Perhaps the most popular type of cough suppressants is the liquid cough syrup with the active ingredient dextromethorphan. Dextromethorphan is a non-addictive narcotic. Other suppressants involve the ingredient benzonatate, a non-narcotic drug available as a soft-gel tablet. Codeine is considered a powerful cough suppressant, but it is a narcotic that can be addictive. It is only available by prescription.
An expectorant is another type of cough medicine, but its goal is almost the opposite of that of a suppressant. Expectorants act to encourage rather than suppress a cough, thinning the mucus so it can be coughed out, thus clearing the lungs. This type of cough medicine should be used for a cough that produces thick mucus that is difficult to cough up. The main ingredient in expectorants is guaifenisin.
Cough suppressants and expectorants are generally not recommended for children under 4 years of age. Some physicians increase that age limit to 6, while others still, recommend use for children 12 and older. The avoidance of administering suppressants in young children is rooted in many cases of accidental overdosing. Additionally, these medicines arguably are not effective in youngsters, especially in small children.

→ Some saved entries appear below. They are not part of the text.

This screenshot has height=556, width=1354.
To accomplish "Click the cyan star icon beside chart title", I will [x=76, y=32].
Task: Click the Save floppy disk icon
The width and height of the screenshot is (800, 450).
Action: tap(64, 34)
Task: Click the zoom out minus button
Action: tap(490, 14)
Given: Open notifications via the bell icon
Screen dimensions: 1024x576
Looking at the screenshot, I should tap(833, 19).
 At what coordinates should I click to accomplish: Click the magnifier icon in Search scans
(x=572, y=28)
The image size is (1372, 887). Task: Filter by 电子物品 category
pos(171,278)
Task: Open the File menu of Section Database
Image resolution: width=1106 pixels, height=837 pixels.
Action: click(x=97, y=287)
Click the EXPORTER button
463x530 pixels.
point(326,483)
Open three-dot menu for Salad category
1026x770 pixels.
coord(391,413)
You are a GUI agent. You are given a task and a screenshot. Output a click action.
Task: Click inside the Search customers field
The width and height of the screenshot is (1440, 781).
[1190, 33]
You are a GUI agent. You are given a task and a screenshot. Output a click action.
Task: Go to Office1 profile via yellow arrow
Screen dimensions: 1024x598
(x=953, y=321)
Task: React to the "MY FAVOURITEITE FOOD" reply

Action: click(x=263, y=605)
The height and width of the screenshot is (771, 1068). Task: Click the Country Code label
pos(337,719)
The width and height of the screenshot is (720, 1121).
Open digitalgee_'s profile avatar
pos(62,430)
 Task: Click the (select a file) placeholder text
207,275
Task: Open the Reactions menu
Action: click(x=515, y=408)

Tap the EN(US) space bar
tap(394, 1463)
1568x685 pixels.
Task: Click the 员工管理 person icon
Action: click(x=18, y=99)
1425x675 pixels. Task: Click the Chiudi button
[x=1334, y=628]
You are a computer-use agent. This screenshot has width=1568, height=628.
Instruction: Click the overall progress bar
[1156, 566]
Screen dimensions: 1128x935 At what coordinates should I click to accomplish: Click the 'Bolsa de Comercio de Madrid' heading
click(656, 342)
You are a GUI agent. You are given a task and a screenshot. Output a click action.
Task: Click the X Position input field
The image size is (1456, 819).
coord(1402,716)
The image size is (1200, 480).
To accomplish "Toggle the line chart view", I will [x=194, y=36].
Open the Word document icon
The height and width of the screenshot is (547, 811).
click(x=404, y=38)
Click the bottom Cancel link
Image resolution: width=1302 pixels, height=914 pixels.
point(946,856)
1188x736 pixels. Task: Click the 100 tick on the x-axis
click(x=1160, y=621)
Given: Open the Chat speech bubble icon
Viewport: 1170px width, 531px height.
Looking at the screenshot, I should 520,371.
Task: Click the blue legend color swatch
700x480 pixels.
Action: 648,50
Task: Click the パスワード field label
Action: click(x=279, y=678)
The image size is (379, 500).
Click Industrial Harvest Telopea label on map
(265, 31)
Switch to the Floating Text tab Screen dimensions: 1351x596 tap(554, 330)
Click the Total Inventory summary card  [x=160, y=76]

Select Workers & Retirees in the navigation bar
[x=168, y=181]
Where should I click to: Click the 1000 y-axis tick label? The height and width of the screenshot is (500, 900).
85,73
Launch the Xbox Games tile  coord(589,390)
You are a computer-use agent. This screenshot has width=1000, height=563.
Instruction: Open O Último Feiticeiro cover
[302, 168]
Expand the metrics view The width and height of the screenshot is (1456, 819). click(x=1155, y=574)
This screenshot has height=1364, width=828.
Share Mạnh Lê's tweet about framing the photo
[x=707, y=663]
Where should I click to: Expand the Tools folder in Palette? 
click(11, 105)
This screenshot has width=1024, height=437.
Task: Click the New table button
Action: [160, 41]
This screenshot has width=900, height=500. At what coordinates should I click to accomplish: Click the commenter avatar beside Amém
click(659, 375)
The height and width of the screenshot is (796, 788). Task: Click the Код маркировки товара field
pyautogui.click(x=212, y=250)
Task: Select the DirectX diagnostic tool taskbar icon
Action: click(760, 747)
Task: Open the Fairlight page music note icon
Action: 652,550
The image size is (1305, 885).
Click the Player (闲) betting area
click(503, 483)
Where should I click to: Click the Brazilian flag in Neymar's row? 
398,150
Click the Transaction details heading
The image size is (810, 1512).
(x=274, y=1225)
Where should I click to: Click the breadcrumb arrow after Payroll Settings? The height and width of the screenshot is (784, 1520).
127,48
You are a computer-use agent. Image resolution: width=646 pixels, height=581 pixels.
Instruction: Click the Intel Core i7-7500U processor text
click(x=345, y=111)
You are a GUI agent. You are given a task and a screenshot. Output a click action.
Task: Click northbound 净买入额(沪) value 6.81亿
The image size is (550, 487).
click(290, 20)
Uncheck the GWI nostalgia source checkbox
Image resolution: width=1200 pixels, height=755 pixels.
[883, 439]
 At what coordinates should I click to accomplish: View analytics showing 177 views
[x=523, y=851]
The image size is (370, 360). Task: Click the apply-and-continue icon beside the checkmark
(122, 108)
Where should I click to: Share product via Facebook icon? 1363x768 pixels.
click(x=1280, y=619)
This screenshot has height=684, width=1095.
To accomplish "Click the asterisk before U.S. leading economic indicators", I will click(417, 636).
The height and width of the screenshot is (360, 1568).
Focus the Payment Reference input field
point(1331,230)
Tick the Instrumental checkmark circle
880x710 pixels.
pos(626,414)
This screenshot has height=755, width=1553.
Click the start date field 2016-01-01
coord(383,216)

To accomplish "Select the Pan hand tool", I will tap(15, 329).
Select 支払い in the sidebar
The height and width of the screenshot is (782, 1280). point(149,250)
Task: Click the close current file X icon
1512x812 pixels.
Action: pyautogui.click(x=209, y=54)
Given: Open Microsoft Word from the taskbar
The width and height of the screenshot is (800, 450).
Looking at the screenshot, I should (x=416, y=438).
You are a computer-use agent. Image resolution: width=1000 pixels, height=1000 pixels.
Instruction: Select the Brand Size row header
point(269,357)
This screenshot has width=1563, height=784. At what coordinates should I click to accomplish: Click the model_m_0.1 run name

Instead of the perhaps more common store-bought suppressant, some people gravitate to natural and homemade options. These cough syrups are made from natural ingredients or ingredients that might already be in one’s cupboard. Recipes might contain ingredients ranging from lemons, honey, tea and ginger to grape juice, cider vinegar, onion juice, almonds and cayenne pepper. As with store-bought or prescription cough medicines, some people swear by natural remedies while others say they don’t work at all. Since every body has a different makeup, it’s impossible to know for sure what might or might not work.